Sebuah Pilihan Nama, “nyata atau ghaib”



Masih teringat diri ini ketika mendengar sebuah penjelasan yang teramat sederhana dan mendasar, bahwa dalam sebuah dialog minimal ada 2 pihak, dan memungkinkan ada pihak tambahan. Pihak pertama disebut dengan orang pertama, atau orang yang aktif berbicara. Pihak kedua, disebut orang kedua atau orang yang diajak berbicara. Pihak tambahan adalah orang ketiga, atau dia/mereka yang dibicarakan. Orang pertama dan orang kedua ada pada ruang dan waktu yang sama, keduanya bertemu dan saling menyaksikan keberadaanya masing-masing secara nyata (ada dan terlihat). Sedangkan orang ketiga, setidaknya tidak dalam ruang yang sama,, atau entah kapan dalam ruang waktu mana orang ini dibicarakan, artinya ia tidak dalam pertemuan yang didalamnya ia diperbincangkan, orang ini ada, namun tidak dapat disaksikan, atau dengan kata lain ghaib (ada dan tidak terlihat).

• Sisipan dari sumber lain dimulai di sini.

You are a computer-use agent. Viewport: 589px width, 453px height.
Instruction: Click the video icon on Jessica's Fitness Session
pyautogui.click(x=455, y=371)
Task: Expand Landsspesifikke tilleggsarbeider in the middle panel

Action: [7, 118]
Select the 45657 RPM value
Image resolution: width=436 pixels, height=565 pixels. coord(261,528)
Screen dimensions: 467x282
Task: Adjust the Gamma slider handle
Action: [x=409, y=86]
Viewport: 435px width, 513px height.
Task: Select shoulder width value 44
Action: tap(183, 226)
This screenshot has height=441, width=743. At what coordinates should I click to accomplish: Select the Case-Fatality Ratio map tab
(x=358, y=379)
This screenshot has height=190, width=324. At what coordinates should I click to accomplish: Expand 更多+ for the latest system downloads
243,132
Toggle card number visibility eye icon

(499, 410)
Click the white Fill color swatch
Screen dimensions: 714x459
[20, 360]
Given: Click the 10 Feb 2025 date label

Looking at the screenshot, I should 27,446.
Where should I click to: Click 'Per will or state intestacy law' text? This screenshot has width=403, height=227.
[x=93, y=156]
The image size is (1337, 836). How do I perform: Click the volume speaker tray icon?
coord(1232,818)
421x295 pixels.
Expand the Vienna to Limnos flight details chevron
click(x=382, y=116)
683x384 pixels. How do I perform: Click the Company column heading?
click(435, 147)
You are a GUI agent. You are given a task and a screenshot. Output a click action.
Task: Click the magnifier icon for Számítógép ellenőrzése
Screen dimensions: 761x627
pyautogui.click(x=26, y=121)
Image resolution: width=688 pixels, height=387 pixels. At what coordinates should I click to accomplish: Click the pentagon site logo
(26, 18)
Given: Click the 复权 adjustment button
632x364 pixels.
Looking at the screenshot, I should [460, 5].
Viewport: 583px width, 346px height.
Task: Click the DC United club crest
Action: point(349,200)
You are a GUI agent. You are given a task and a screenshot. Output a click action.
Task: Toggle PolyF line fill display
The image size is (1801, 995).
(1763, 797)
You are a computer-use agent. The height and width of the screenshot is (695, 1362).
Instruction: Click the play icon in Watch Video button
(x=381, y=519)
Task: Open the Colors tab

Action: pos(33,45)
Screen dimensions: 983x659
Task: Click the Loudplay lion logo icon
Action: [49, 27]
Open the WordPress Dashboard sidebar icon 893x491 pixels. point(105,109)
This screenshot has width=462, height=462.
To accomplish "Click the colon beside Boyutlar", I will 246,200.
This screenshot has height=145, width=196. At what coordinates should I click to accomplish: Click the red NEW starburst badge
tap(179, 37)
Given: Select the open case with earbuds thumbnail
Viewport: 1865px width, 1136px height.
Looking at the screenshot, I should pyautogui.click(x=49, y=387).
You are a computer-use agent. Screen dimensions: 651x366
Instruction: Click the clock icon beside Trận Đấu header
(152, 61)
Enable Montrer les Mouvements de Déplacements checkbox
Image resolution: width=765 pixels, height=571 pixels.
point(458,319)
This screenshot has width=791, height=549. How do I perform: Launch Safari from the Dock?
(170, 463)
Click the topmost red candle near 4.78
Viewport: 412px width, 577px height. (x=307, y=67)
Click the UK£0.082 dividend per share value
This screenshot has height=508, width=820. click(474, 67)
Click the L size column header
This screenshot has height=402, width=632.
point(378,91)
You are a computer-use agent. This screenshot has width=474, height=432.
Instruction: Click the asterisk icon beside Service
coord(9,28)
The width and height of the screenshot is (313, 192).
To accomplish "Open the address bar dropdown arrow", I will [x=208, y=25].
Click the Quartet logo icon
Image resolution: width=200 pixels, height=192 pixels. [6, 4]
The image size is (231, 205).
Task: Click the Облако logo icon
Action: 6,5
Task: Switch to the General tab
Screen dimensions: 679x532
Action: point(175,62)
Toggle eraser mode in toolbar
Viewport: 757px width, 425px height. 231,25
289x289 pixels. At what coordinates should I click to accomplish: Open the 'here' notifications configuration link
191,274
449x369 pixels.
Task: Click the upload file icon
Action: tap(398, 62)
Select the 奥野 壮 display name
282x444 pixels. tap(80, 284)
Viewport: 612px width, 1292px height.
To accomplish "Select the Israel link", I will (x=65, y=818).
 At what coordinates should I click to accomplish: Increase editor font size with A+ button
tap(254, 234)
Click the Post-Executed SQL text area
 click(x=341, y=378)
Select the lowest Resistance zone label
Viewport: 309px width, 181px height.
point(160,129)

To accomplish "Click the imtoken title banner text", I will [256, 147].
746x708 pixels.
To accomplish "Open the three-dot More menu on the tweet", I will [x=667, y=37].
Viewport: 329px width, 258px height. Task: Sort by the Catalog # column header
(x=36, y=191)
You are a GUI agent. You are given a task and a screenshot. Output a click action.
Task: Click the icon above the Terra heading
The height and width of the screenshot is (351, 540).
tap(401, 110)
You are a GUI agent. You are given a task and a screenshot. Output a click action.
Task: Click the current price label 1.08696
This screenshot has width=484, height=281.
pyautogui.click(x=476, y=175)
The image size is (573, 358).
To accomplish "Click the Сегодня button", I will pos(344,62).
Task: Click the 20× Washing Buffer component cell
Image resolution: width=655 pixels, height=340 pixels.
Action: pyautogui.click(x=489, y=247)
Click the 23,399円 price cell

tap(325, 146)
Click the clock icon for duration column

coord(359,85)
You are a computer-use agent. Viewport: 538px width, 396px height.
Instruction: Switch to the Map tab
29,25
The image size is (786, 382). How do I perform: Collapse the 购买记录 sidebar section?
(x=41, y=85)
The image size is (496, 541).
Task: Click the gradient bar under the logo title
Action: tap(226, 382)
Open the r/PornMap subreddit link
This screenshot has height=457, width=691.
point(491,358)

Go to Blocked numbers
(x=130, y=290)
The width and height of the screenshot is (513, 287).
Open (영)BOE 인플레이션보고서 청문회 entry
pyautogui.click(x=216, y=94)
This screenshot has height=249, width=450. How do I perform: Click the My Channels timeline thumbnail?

Sangat sederhana sekali,karena kata nyata dan ghaib dengan mudah ditentukan. Pertama ada (eksis), kedua bisa atau tidak bisa dilihat, setidaknya dengan menggunakan parameter penampakan keberadaan dengan menggunakan indra penglihatan, dengan istrument mata telanjang. Jika ada dan terlihat dinilai nyata, tapi jika ada dan tidak bisa dilihat dinilai ghaib. Lalu apakah parameter ini bersifat mutlak??? Dengan mudah pula kita menjawab,TIDAK!!!. Kenapa, pertama karena daya lihat setiap orang berbeda. Mereka yang diberi mata sehat, dengan mudah melihat seseorang yang letaknya sangat jauh atau sebuah benda kecil, dimana mustahil dilihat mata telanjang mereka yang memiliki gangguan penglihatan tanpa alat bantu. Kedua, karena munculnya berbagai macam teknologi untuk menjadikan seseorang yang sebelumnya ghaib, tidak terlihat, menjadi nyata, terlihat. Missal teleskop yang mampu melihat suatu benda atau seseorang yang amat jauh dari jangkauan mata telanjang, bahkan saat ini streaming cam yang memungkinkan bertemunya penampakan gambar benda atau seseorang di bagian dunia lainnya di waktu bersamaan.

Dengan parameter terlihat atau tidak pun, ghaib dan nyata mejadi relatif. Sebagai contoh, Jin dinyatakan ada (eksis), sebagian manusia telah diberikan kelebihan melihat jin dalam bentuk sebenarnya. Maka jika untuk orang umum jin itu ghaib (ada tapi tidak terlihat), maka baginya itu nyata (ada dan terlihat).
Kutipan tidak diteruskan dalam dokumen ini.